The following changes since commit 19272b37aa4f83ca52bdf9c16d5d81bdd1354494:
Linux 6.16-rc1 (2025-06-08 13:44:43 -0700)
are available in the Git repository at:
git://git.kernel.org/pub/scm/linux/kernel/git/viro/vfs.git tags/pull-securityfs
for you to fetch changes up to f42b8d78dee77107245ec5beee3eb01915bcae7f:
tpm: don't bother with removal of files in directory we'll be removing (2025-06-17 18:11:01 -0400)
----------------------------------------------------------------
securityfs cleanups and fixes:
* one extra reference is enough to pin a dentry down; no need
for two. Switch to regular scheme, similar to shmem, debugfs,
etc. - that fixes securityfs_recursive_remove() dentry leak,
among other things.
* we need to have the filesystem pinned to prevent the contents
disappearing; what we do not need is pinning it for each file.
Doing that only for files and directories in the root is enough.
* the previous two changes allow to get rid of the racy kludges
in efi_secret_unlink(), where we can use simple_unlink() instead
of securityfs_remove(). Which does not require unlocking and
relocking the parent, with all deadlocks that invites.
* Make securityfs_remove() take the entire subtree out, turning
securityfs_recursive_remove() into its alias. Makes a lot more
sense for callers and fixes a mount leak, while we are at it.

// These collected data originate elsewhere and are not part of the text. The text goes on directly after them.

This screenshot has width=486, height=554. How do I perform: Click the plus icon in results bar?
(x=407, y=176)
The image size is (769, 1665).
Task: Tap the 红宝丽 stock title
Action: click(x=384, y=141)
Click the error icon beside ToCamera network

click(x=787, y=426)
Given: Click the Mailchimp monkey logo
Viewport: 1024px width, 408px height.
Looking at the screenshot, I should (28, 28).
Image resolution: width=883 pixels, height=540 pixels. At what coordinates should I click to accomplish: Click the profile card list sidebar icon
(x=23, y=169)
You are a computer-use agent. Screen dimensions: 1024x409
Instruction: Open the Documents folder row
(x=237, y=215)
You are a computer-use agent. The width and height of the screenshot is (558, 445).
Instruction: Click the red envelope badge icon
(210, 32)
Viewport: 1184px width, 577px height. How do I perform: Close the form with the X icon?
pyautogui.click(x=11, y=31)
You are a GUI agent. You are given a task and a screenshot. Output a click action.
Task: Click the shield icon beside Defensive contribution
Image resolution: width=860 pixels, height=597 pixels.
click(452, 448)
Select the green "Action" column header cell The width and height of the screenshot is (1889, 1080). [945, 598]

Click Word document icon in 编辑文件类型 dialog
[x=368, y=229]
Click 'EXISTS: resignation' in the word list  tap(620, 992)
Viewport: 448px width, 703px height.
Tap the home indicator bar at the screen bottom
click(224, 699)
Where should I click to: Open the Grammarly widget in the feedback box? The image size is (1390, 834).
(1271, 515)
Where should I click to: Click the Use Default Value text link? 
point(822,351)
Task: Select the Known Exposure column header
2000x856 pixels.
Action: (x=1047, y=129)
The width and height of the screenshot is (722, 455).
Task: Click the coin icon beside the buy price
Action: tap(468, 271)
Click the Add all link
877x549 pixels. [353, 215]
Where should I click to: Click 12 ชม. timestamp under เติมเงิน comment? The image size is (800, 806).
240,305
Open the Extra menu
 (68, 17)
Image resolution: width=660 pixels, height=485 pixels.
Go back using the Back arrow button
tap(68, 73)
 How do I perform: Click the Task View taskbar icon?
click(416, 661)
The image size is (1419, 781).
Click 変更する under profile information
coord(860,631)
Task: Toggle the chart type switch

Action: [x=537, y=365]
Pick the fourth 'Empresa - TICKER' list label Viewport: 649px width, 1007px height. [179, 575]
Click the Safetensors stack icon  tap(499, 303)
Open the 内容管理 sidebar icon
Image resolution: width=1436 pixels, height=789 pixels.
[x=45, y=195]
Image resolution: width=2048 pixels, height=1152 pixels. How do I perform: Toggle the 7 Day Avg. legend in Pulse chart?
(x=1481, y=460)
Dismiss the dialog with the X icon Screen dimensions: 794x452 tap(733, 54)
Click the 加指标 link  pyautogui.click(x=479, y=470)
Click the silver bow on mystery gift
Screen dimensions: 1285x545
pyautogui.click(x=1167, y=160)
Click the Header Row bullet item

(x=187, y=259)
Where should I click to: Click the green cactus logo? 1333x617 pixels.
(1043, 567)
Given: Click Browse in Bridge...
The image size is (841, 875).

* Making securityfs_remove() remove the entire subtree allows for
much simpler life in most of the users - efi_secret, ima_fs,
evm, ipe, tmp get cleaner. I hadn't touched apparmor use of
securityfs, but I suspect that it would be useful there as well.
----------------------------------------------------------------
Al Viro (10):
securityfs: don't pin dentries twice, once is enough...
securityfs: pin filesystem only for objects directly in root
fix locking in efi_secret_unlink()
make securityfs_remove() remove the entire subtree
efi_secret: clean securityfs use up
ima_fs: don't bother with removal of files in directory we'll be removing
ima_fs: get rid of lookup-by-dentry stuff
evm_secfs: clear securityfs interactions
ipe: don't bother with removal of files in directory we'll be removing
tpm: don't bother with removal of files in directory we'll be removing
drivers/char/tpm/eventlog/common.c | 46 +++-------
drivers/virt/coco/efi_secret/efi_secret.c | 47 ++--------
include/linux/security.h | 3 +-
include/linux/tpm.h | 2 +-
security/inode.c | 62 +++++---------
security/integrity/evm/evm_secfs.c | 15 ++--
security/integrity/ima/ima_fs.c | 137 +++++++-----------------------
security/ipe/fs.c | 32 +++----
security/ipe/policy_fs.c | 4 +-
9 files changed, 97 insertions(+), 251 deletions(-)